"Voti comprati a Librino": dopo Report arriva la Digos

Durante la trasmissione andata in onda la scorsa settimana su Rai tre, Patanè aveva dichiarato che "a Librino, qualcuno compra i voti al prezzo di 30 euro". Si cerca qualche relazione con i politici che potrebbero essere coinvolti

Dopo la puntata di Report che ha fatto luce su una gestione delle elezioni regionali poco limpida, adesso è il momento della Digos.

Il primo ad essere stato sentito, Rosario Patanè, ex presidente del consiglio di quartiere di Librino.

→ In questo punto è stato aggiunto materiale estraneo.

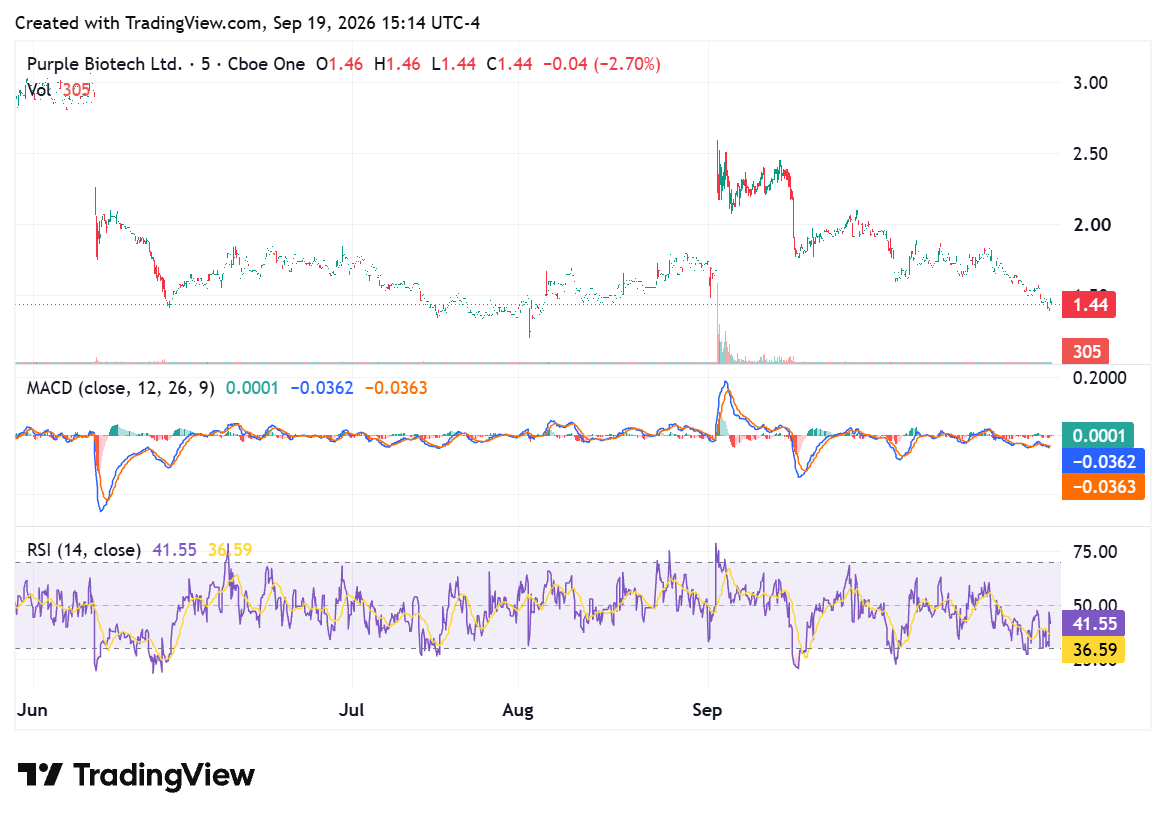Select the blue -0.0362 MACD line tag

1103,462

Durante la trasmissione andata in onda la scorsa settimana su Rai tre, Patanè aveva dichiarato che “a Librino, qualcuno compra i voti al prezzo di 30 euro”. 

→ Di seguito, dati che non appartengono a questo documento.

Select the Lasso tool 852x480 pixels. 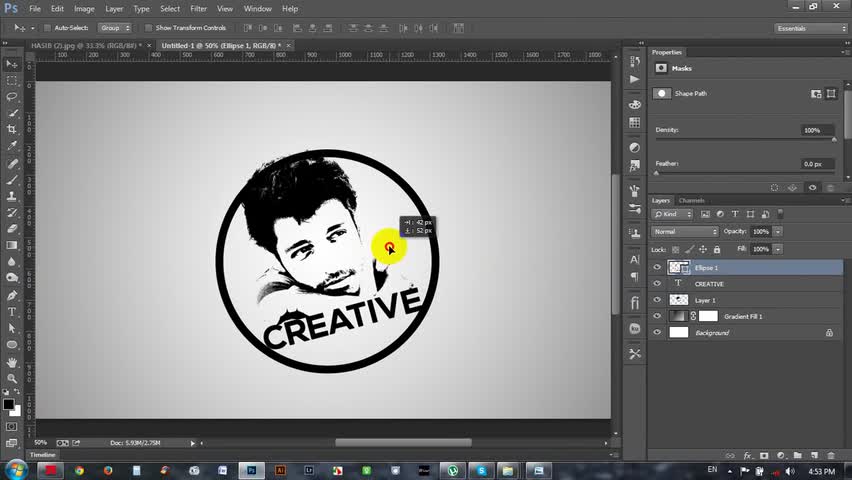pyautogui.click(x=12, y=96)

Si cerca, infatti, qualche relazione con i politici che- in base alle dichiarazioni degli intervistati - potrebbero essere coinvolti in questo "acquisto" di voti.

Nel servizio, gli intervistati hanno ammesso di aver votato per politici che avevano “sistemato” lavorativamente i prossimi congiunti, alcuni abitanti di un condominio hanno sostenuto di essere riusciti ad ottenere l'asfalto per l'intero cortile, a spese di un candidato, in cambio dei voti. La Procura rimane chiusa nel massimo riserbo.